Pyrene-cyanostyrene-pyridine triad: Multi-stimuli responsive fluorescent emitter and mitochondrial imaging

Abstract

Tuning the fluorescence of π-conjugated small organic molecules through the structural modifications and in the presence of external stimuli have found immense applications ranging from sensing, switching, optoelectronics to bioimaging. Herein, we demonstrated a simple design strategy for the synthesis of a pyrene-cyanostyrene-pyridine molecular triad (PYBNP) using a cost-effective, one-step Knoevenagel condensation between 1-pyrenecarboxaldehyde and 2-(4-(pyridin-4-yl)phenyl)acetonitrile. PYBNP exhibited strong solid-state emission having a quantum yield of ∼ 36 ± 3% due to the deactivation of nonradiative decay channels through the restriction of intramolecular rotations and reduced π-π stacking interactions as revealed from the crystal structure analysis. Similarly, PYBNP was found to be highly emissive in the constrained environments like viscous medium and aggregated state.
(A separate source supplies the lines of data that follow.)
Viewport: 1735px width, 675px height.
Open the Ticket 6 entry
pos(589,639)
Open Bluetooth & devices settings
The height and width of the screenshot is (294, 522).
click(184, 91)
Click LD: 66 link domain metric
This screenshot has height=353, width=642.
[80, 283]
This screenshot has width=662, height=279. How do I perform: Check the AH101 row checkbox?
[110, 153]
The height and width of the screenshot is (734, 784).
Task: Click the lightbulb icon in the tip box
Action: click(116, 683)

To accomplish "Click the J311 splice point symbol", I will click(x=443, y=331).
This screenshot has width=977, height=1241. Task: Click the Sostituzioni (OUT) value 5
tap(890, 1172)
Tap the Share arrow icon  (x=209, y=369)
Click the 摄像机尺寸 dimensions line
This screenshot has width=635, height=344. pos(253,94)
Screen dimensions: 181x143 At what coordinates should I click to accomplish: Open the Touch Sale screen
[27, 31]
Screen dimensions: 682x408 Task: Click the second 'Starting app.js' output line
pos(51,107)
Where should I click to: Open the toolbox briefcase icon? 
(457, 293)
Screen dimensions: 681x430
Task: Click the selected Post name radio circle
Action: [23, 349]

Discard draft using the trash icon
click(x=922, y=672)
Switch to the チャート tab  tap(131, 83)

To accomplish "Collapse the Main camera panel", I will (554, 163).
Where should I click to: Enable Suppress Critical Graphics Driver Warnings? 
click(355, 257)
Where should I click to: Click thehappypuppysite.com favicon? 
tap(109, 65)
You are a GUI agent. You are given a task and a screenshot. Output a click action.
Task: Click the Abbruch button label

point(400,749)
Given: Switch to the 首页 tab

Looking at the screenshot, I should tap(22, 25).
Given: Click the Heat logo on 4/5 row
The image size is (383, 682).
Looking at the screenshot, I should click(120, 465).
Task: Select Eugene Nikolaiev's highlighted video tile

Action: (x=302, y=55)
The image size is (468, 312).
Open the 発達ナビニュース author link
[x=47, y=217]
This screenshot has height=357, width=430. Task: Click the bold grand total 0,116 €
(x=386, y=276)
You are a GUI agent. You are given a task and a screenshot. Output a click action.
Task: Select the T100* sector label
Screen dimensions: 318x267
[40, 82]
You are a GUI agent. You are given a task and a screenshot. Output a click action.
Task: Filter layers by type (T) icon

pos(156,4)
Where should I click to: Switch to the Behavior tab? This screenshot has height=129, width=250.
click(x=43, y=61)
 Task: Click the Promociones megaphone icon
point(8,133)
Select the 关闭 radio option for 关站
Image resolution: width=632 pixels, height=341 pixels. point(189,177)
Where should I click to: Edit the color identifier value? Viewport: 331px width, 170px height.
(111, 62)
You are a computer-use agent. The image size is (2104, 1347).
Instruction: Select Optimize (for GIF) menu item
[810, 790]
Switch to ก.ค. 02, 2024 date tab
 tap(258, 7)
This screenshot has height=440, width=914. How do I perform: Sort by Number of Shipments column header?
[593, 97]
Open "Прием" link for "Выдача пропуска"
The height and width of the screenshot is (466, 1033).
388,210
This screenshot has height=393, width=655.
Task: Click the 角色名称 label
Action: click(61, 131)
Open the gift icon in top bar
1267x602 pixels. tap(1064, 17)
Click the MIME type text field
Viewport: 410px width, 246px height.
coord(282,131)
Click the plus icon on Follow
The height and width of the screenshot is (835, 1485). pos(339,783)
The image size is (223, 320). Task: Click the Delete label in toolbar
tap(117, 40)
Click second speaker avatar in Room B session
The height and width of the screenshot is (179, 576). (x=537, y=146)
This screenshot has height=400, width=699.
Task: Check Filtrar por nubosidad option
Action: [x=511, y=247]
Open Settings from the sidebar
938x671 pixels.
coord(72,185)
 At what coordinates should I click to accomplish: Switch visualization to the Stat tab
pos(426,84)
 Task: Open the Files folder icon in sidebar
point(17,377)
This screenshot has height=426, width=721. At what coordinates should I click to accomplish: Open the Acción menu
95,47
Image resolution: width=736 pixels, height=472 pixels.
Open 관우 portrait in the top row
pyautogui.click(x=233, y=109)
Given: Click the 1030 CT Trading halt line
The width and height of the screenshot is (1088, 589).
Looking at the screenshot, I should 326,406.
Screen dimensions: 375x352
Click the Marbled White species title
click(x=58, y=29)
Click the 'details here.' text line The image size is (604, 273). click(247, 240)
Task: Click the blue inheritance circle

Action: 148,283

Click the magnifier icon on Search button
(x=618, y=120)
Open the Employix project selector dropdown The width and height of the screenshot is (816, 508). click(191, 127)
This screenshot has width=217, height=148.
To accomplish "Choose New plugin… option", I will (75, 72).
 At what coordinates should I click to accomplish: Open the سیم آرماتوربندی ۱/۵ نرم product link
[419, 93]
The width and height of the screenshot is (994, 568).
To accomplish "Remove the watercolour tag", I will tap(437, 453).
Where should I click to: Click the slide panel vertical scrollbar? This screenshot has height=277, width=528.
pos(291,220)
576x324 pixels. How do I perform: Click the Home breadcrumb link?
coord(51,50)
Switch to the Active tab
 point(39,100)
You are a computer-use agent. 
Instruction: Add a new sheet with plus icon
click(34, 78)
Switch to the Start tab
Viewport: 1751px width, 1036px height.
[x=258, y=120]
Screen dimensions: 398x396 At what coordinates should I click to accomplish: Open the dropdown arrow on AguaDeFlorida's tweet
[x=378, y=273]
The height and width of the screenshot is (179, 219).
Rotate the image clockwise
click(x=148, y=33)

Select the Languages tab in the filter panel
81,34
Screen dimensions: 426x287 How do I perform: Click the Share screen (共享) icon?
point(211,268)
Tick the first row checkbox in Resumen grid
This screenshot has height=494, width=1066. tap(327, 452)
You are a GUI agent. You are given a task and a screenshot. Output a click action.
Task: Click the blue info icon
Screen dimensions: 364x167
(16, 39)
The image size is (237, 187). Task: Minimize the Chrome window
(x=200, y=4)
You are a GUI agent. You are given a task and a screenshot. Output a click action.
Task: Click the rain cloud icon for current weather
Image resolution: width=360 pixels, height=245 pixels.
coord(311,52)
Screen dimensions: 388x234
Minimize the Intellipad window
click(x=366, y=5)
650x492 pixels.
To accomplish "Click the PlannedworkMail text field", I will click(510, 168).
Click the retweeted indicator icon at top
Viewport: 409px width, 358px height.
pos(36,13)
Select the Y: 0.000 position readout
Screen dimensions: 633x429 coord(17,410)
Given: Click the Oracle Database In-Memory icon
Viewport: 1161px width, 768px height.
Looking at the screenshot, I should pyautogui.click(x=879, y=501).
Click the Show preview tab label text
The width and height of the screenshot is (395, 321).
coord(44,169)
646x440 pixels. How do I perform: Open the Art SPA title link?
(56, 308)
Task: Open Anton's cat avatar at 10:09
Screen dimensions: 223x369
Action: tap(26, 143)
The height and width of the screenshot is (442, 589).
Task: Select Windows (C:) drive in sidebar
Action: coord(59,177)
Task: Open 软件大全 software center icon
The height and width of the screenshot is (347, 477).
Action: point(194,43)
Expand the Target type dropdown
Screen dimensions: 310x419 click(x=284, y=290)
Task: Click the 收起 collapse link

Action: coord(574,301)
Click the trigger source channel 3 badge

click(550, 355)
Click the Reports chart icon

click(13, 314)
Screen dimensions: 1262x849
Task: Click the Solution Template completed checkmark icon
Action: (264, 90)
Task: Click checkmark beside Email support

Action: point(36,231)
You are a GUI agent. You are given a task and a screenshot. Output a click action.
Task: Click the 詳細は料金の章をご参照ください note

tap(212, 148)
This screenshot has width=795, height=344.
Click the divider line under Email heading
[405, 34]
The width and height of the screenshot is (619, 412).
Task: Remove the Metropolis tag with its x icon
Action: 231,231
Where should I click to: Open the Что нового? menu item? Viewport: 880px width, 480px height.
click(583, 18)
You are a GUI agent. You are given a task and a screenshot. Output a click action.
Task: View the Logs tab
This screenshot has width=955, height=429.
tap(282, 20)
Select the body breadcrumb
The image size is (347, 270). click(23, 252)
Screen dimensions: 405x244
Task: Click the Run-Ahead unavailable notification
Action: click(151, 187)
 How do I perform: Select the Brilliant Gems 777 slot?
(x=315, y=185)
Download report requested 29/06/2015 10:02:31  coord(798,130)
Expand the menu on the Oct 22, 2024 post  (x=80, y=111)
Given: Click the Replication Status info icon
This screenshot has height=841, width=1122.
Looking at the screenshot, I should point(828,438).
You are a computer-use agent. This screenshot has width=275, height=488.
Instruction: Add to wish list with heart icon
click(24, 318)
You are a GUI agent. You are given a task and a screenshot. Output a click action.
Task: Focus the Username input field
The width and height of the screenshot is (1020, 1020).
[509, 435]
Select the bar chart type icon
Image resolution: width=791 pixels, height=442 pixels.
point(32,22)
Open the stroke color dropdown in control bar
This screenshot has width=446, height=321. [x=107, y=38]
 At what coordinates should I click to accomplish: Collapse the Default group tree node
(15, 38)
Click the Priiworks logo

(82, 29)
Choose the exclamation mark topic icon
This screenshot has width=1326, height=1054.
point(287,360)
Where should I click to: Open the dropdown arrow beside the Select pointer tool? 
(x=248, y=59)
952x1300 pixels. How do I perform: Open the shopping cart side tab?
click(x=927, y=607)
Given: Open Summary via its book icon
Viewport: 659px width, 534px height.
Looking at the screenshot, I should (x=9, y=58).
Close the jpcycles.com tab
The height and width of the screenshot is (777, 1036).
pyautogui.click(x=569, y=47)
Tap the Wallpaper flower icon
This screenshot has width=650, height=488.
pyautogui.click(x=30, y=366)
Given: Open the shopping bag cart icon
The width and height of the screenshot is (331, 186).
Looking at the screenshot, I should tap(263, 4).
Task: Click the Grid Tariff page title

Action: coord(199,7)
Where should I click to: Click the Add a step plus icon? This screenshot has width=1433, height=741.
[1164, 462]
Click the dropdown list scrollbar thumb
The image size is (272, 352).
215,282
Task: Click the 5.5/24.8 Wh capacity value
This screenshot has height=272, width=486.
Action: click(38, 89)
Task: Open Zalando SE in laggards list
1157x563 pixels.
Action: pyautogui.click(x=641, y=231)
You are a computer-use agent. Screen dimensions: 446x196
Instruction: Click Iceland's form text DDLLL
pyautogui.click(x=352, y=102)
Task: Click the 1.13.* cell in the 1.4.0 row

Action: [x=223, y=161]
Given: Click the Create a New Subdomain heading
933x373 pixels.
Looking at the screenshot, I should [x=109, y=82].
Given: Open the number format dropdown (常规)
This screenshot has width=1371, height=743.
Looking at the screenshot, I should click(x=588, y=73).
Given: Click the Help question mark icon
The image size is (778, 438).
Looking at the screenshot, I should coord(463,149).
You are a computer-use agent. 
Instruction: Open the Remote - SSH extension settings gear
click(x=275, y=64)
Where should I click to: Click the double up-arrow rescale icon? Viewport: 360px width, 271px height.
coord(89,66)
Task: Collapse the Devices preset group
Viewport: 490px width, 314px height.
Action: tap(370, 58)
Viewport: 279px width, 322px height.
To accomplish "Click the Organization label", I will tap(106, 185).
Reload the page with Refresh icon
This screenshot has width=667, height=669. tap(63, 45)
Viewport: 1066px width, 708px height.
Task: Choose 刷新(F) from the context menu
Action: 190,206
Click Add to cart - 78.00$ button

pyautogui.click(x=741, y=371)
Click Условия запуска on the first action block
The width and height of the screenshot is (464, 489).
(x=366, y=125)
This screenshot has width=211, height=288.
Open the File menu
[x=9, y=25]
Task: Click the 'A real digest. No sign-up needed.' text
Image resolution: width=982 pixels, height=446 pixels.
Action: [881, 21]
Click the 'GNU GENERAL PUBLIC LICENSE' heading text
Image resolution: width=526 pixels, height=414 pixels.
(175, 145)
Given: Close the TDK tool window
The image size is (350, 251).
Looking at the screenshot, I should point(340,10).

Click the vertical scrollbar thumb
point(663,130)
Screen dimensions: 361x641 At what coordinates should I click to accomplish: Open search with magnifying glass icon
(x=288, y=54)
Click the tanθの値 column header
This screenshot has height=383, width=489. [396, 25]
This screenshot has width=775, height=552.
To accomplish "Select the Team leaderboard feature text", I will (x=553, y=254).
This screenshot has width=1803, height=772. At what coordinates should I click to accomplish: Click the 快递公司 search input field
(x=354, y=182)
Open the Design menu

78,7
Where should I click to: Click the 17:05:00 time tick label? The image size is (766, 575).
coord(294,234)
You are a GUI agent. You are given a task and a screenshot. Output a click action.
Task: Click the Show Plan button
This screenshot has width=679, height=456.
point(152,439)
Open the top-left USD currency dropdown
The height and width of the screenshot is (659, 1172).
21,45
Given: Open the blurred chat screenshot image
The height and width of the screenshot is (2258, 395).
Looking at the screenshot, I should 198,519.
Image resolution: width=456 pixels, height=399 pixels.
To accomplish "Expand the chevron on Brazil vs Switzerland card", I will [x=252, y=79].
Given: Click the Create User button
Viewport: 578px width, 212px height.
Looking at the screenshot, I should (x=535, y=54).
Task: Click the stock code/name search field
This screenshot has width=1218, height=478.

The optical properties of PYBNP could be tuned by the UV light-mediated dynamic Z/E-isomerization as elucidated through fluorescence spectroscopy and NMR analysis. Additionally, the pyridinic nitrogen centre allowed the fabrication of methylated analog (PYBNPM; a new cationic photoresponsive species). The cationic PYBNPM showed a better solvatochromic behavior contrary to PYBNP due to the efficient intramolecular charge transfer (ICT). The different crystal packing of PYBNP and that of hexafluorophosphate salts of PYBNPM led to distinct fluorescent properties in the solid-state. As a preliminary exploration, the cationic PYBNPM(PF6) was employed for the specific imaging of the mitochondria through multiple fluorescence channels in an aqueous medium. The cost-effective and viable design strategy demonstrated for the fabrication of a simple molecular triad holds the promise for the emergence of new functional fluorescent molecules to molecular materials for task-specific applications.